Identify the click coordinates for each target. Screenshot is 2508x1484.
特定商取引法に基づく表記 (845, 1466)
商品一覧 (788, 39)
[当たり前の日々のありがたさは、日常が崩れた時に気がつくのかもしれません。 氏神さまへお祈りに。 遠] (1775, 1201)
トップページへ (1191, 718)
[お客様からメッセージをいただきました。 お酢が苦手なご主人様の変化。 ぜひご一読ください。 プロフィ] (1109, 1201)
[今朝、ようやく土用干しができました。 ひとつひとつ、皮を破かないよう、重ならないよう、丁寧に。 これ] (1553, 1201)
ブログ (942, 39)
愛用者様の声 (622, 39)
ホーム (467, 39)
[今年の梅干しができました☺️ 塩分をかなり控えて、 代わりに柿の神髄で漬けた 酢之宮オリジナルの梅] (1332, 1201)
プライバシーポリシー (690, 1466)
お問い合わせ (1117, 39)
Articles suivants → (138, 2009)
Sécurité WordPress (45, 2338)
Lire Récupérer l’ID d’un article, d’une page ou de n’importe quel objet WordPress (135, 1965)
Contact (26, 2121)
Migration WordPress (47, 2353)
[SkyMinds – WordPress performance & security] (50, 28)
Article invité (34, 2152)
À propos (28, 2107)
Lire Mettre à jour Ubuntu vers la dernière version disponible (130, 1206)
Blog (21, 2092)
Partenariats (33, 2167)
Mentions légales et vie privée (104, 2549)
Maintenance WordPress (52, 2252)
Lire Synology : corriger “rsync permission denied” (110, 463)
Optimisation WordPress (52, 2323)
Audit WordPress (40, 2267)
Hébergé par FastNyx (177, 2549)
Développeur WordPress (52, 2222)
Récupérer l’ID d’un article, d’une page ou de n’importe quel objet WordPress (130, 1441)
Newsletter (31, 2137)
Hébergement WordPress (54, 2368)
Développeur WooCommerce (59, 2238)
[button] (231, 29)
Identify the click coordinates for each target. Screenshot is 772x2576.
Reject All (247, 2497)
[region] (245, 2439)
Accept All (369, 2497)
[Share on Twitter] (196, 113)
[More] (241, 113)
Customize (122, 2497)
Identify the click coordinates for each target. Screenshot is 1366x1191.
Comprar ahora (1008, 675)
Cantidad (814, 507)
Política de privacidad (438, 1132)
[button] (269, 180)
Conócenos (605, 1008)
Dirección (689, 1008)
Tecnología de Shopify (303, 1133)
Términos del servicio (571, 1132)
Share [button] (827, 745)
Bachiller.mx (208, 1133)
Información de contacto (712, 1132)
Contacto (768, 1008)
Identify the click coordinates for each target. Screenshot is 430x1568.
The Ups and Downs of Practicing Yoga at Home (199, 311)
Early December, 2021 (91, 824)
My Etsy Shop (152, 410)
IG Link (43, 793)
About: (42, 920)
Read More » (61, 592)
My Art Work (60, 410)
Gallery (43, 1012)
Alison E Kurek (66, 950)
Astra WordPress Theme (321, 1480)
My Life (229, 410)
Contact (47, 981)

### Exercise prompt
Only the lines from the beginning of the entries through the line bearing "トップページへ (1191, 718)" should be returned, each exactly as written.

### Completed task
Identify the click coordinates for each target. Screenshot is 2508x1484.
特定商取引法に基づく表記 (845, 1466)
商品一覧 (788, 39)
[当たり前の日々のありがたさは、日常が崩れた時に気がつくのかもしれません。 氏神さまへお祈りに。 遠] (1775, 1201)
トップページへ (1191, 718)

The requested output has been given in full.